中文摘要：

该研究在生物信息学分析的基础上,克隆玉米胚胎发生后期丰富蛋白基因（MGL3）的启动子序列（pMGL3）,进行非生物逆境应答元件分析以及实时定量PCR验证其非生物逆境胁迫响应特性,构建了pMGL3启动子驱动报告基因（GUS）表达载体,基因枪法转化玉米愈伤组织,通过GUS染色验证pMGL3启动子在非生物逆境胁迫下的驱动活性。再根据启动子序列分析结果,去除不同的顺式作用元件,构建不同长度pMGL3启动子驱动报告基因GUS表达载体,农杆菌介导法转化烟草叶盘,以确定pMGL3启动子的最短活性序列。结果显示：pMGL3启动子长1 554bp,存在多种与非生物逆境胁迫应答相关的调控元件,在干旱、高盐、低温胁迫及脱落酸、乙烯诱导下驱动MGL3基因增量表达,用以驱动GUS基因转化玉米愈伤组织,在高渗、高盐、低温胁迫及脱落酸诱导下具有驱动活性,且截短至325bp仍可保持驱动活性。研究表明,pMGL3启动子的确有非生物逆境诱导启动活性,进一步验证其作用机理后可运用于玉米抗逆转基因研究。

英文摘要：

It has important significance for transgenic resistance research to clone and validate endogenous inducible promoters in response to abiotic stresses, and use to construct inducible expression vectors. In this study,the sequence of the late embryogenesis abundant late gene （MGL3） promoter （pMGL3） was cloned from maize according to bioinformatics analysis. After analysis for abiotic stress-responsive elements and abiotic response by quantitative real-time PCR,we used this sequence to construct expression vector of the reporter gene GUS, and used to transform maize call/ by biolistic method. The promotion activity of the pMGL3 promoter under abiotic stress was validated by GUS staining. In addition, the different cis-acting elements was removed according to promoter sequence analysis, used to construct expression vectors of the reporter gene GUS, and transform tobacco discs by Agrobacterium mediation, in order to determine the shortest active sequence of the pMGL3 promoter. The results showed that the pMGL3 promoter is 1 554 bp long,containing multiple regulatory elements in response to abiotic stress.

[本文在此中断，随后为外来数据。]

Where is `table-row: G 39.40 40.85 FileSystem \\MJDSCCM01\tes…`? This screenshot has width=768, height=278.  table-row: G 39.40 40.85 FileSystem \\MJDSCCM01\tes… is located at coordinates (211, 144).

The expression of the MGL3 gene is increased under the stress of drought, high salt and low temperature, and induction of abscisic acid and ethylene. The calli transformed by the GUS gene under control of the pMGL3 promoter showed promo- tion activity under high osmotic, high salt,low temperature stresses,and abscisic acid induction. However,it kept promotion activity when truncated to as short as 325 bp. These results indicated that the pMGL3 promoter has promotion activity in response to abiotic stresses,and can be applied to maize transgenic studies for abiotic tolerance after further validation for its mechanism.